The British government is considering sweeping new laws to regulate problematic content online, ranging from terrorist propaganda to fake news. A new proposal unveiled on Monday would impose a new “duty of care” on websites hosting user-submitted content. Under the plan, a new UK agency would develop codes of practice outlining how sites should deal with various types of harmful content.
The new proposal follows last month’s mass shooting in Christchurch, New Zealand, which left 50 people dead. In the wake of that attack, Australia passed a new law that requires major platforms to quickly remove violent online material—or face harsh fines and possibly even jail time. On Monday, a committee of the EU parliament backed a law that would fine online platforms up to 4 percent of their revenue if they failed to take down terrorist content within four hours.
Britain’s proposal is much broader, requiring technology companies to police their platforms for a wide range of objectionable material. Companies could face fines if they don’t remove harmful material quickly.
A 100-page white paper from Theresa May’s government details the many categories of content that would be governed by the new rules, including child pornography, revenge pornography, cyberstalking, hate crimes, encouragement of suicide, sale of illegal goods, sexting by minors, and “disinformation.” The proposal would also try to stop inmates from posting online content in violation of prison rules.
Such a sweeping proposal would be unlikely to pass muster in the United States, where the First Amendment sharply limits government regulation of online content. But America is unusual; most countries have a much narrower concept of free speech that leaves governments substantial latitude to regulate content they regard as harmful.
Still, a big question is how to crack down on harmful speech without unduly burdening the speech of legitimate users—or of unduly burdening the operators of smaller websites. Fundamentally, regulators have two options here. They can require online operators to take down content only after they’ve been notified of its existence, or they can require platforms to proactively monitor uploaded content.

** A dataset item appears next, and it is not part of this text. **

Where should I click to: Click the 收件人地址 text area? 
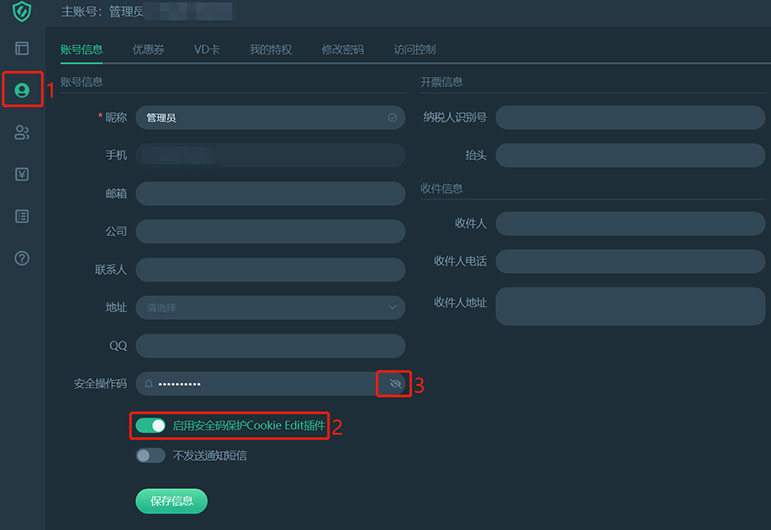point(630,306)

Under the EU’s E-Commerce Directive, current UK law shields online service providers from liability for content unless they have actual knowledge of its existence. But the UK government is now re-thinking that approach.
“The existing liability regime only forces companies to take action against illegal content once they have been notified of its existence,” the white paper says. “We concluded that standalone changes to the liability regime would be insufficient.”

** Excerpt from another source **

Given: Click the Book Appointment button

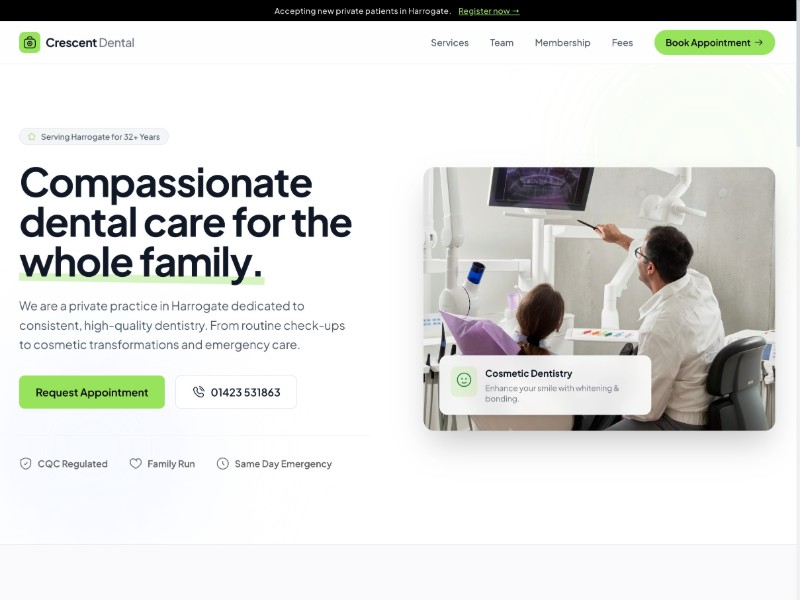Looking at the screenshot, I should [714, 43].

Instead, the UK government says it’s opting for a “more thorough approach,” requiring technology companies to “ensure that they have effective and proportionate processes and governance in place to reduce the risk of illegal and harmful activity on their platforms.”
Of course, forcing technology content to proactively monitor its platforms for objectionable content could create problems of their own, leading to unnecessary removal of legitimate content or eroding user privacy.
UK regulators say there’s no need to worry about this. “The regulator will not compel companies to undertake general monitoring of all communications on their online services, as this would be a disproportionate burden on companies and would raise concerns about user privacy,” the document states. However, it says, there is “a strong case for mandating specific monitoring that targets where there is a threat to national security or the physical safety of children.”
Vague by design
If that seems vague, that’s by design. Rather than spelling out the precise obligations of online service providers in its initial proposal, the government plans to create a new regulatory agency and have it write up specific guidelines for the various types of unsavory content that could show up on technology platforms.
Monday’s publication of the online-harms white paper is just the first step to developing these new regulations. The public now has 12 weeks to comment on the proposal. The government will then take those comments into account as it drafts a final legislative proposal.
If something like this proposal does become law, it could have significant impacts beyond the borders of the United Kingdom. The Internet is global, and we can expect the United Kingdom to demand that objectionable content be made inaccessible in the UK regardless of who originally uploaded it. In principle, major platforms could use geoblocking technology to prevent Britons from accessing objectionable content hosted in the United States or elsewhere. But technology companies may decide it’s easier to just take down objectionable content for everyone—especially if other jurisdictions pass similar laws.
As a result, America’s strong free-speech tradition might become less and less relevant online, as online content policies are increasingly driven by countries with more activist approaches.